◆ Task brief ◆
Print the data below exactly, but only the lines from the one containing "Click the blue cluster" down to the one containing "Open actions menu for mongo service", inclusive.

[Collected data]
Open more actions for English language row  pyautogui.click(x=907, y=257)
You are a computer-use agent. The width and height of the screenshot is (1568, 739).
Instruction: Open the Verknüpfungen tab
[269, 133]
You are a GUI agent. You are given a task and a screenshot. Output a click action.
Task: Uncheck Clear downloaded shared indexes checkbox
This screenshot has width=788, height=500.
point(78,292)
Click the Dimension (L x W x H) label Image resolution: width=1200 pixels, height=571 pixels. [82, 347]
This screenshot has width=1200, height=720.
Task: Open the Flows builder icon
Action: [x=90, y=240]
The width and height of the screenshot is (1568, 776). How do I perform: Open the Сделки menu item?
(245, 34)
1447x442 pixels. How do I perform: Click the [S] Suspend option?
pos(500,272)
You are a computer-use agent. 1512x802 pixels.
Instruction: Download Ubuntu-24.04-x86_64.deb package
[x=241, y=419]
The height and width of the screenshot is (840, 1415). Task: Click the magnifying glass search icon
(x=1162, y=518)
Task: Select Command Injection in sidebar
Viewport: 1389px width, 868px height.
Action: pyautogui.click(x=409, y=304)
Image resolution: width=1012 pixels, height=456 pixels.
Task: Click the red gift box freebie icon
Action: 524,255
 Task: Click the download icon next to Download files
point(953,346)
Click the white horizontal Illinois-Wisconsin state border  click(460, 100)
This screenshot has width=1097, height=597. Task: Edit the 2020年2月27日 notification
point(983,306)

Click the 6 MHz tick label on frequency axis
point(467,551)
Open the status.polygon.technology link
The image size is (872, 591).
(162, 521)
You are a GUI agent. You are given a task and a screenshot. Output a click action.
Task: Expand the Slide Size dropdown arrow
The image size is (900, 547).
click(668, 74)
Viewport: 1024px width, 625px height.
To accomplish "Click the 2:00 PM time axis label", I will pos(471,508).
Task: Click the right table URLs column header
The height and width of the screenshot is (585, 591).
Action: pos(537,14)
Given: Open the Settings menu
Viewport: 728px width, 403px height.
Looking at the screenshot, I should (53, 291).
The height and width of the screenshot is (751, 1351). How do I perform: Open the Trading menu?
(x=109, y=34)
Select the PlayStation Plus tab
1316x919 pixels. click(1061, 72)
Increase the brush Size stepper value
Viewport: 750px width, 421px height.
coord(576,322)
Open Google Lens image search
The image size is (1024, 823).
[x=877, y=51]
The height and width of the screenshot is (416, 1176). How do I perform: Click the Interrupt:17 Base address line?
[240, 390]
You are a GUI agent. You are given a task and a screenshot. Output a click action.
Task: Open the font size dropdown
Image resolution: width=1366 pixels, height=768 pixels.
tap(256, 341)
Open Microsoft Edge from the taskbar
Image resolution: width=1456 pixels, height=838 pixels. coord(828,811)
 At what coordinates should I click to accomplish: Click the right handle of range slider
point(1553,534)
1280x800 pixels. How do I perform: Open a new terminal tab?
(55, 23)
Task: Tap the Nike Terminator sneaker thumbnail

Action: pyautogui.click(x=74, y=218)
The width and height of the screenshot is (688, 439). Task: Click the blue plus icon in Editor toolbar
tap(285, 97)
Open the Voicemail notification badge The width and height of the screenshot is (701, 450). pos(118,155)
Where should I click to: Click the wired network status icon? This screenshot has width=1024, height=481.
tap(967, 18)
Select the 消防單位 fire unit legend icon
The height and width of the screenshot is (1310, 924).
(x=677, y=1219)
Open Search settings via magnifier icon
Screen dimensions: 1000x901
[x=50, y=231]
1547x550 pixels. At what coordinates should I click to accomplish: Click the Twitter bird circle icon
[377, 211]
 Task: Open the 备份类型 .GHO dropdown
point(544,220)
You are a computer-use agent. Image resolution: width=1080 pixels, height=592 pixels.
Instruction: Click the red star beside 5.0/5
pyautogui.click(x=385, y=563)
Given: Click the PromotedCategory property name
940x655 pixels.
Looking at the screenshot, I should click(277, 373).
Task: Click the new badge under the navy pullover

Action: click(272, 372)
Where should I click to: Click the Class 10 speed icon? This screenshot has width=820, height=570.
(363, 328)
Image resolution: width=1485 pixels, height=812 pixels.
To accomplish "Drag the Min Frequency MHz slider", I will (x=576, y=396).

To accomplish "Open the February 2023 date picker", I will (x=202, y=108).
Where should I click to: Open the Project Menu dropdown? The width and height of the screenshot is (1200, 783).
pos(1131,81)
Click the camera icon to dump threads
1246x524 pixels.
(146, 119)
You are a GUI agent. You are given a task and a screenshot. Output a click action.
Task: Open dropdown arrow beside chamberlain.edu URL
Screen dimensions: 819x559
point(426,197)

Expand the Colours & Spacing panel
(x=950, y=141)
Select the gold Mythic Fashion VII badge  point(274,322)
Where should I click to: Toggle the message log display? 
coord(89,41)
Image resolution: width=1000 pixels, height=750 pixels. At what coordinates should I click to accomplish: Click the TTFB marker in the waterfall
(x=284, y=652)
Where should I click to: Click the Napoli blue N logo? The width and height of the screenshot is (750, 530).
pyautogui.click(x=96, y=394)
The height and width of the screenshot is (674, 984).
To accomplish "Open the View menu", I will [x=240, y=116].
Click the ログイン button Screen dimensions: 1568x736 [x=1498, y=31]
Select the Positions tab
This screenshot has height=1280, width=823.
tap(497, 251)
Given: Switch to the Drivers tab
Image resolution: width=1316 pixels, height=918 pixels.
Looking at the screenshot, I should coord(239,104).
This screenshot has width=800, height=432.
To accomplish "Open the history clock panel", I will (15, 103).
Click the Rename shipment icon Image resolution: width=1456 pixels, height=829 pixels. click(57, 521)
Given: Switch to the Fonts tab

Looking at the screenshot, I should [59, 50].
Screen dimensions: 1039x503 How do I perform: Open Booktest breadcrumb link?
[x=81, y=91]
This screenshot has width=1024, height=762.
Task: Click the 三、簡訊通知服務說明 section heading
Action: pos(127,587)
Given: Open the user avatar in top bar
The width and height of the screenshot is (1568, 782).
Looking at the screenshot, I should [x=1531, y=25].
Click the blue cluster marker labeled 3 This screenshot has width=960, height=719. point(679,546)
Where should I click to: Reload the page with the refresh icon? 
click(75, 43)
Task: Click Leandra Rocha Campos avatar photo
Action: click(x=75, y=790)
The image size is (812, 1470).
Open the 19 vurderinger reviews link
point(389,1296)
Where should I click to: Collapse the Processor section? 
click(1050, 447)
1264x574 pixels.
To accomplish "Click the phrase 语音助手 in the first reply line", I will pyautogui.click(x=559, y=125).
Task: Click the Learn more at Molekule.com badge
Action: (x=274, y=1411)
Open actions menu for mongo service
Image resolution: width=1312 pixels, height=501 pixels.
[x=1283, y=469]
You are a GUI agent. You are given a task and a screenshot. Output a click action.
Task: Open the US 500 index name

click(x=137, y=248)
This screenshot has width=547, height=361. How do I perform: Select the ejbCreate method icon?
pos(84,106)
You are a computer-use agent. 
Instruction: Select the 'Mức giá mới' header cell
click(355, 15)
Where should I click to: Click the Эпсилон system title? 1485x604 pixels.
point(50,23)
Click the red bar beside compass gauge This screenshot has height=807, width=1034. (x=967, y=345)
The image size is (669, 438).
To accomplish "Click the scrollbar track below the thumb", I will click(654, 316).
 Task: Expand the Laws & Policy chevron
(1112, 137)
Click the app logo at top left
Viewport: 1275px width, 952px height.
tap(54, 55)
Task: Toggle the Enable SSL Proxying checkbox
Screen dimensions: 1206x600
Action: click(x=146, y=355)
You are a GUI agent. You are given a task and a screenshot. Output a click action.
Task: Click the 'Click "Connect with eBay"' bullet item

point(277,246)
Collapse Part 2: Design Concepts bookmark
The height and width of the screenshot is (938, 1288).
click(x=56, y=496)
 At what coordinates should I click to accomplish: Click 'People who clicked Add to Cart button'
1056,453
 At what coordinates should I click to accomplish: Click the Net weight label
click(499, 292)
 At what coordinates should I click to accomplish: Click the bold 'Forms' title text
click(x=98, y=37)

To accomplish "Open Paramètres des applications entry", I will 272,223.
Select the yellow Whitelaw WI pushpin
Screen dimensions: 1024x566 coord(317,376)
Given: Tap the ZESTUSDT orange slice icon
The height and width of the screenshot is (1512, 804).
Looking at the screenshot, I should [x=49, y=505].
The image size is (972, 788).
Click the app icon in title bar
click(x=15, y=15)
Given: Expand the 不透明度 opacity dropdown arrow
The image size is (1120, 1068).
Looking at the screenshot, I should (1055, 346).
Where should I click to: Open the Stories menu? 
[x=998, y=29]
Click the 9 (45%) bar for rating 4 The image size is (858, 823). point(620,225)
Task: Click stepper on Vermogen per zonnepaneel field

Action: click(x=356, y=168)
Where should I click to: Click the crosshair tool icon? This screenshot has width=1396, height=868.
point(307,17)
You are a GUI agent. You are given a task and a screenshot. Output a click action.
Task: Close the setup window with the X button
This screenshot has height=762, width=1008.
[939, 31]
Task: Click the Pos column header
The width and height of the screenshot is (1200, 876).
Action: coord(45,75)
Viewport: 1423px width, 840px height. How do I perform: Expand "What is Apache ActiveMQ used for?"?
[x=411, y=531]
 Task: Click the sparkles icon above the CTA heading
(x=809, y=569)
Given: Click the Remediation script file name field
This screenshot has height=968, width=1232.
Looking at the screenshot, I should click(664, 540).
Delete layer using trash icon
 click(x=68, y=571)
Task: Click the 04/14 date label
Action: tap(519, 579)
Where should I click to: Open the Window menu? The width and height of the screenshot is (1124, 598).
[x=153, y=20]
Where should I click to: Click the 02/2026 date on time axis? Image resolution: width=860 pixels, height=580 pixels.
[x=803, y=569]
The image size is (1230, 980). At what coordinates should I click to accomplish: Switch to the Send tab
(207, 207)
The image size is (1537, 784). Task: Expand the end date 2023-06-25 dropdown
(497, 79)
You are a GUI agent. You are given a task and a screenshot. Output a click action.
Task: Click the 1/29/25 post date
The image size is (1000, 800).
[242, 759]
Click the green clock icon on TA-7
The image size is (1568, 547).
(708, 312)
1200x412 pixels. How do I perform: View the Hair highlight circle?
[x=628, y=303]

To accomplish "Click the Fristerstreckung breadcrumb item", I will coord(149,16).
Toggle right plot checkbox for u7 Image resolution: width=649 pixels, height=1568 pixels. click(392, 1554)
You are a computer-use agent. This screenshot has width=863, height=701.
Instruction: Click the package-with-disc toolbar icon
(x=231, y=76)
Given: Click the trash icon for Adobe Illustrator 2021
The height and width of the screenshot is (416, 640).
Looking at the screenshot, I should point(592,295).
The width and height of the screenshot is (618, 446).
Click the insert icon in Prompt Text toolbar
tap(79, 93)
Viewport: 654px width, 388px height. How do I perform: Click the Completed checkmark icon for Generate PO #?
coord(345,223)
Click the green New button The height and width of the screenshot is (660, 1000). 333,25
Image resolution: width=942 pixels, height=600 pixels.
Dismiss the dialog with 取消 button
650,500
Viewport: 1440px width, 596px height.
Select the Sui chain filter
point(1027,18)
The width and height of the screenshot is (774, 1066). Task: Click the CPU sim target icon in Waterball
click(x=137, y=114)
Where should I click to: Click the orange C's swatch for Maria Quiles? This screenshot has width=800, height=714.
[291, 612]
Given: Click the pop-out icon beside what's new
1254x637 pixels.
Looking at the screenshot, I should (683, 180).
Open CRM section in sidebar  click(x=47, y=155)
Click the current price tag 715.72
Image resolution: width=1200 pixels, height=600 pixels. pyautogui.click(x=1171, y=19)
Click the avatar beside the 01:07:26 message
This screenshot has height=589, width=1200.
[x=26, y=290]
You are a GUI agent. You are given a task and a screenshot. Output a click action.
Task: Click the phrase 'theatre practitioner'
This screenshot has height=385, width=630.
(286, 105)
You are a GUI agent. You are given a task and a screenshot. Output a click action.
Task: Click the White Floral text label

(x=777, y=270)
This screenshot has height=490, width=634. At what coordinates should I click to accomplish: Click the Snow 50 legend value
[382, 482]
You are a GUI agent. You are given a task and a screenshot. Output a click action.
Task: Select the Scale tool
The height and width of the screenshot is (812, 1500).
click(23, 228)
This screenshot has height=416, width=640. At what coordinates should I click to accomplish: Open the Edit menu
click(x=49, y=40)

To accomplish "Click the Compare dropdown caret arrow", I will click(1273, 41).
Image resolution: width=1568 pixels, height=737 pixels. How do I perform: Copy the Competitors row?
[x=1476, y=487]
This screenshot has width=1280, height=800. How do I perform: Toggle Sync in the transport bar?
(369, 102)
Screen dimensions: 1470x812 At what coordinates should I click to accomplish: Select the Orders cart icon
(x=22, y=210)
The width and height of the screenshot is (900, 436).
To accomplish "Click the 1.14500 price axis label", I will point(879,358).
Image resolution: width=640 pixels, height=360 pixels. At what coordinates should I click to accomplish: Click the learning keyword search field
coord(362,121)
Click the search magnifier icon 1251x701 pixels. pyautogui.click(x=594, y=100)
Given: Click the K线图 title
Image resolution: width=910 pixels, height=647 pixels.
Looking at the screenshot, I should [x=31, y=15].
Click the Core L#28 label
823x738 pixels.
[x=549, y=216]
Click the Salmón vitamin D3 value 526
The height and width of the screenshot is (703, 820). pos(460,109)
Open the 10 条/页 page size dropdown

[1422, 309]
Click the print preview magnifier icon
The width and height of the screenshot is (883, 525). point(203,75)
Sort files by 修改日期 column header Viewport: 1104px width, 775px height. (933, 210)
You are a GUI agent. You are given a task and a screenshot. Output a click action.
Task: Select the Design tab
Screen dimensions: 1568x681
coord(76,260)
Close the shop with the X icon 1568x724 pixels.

◆ Answer to the problem ◆
Click the blue cluster marker labeled 3 This screenshot has width=960, height=719. point(679,546)
Where should I click to: Reload the page with the refresh icon? 
click(75, 43)
Task: Click Leandra Rocha Campos avatar photo
Action: click(x=75, y=790)
The image size is (812, 1470).
Open the 19 vurderinger reviews link
point(389,1296)
Where should I click to: Collapse the Processor section? 
click(1050, 447)
1264x574 pixels.
To accomplish "Click the phrase 语音助手 in the first reply line", I will pyautogui.click(x=559, y=125).
Task: Click the Learn more at Molekule.com badge
Action: (x=274, y=1411)
Open actions menu for mongo service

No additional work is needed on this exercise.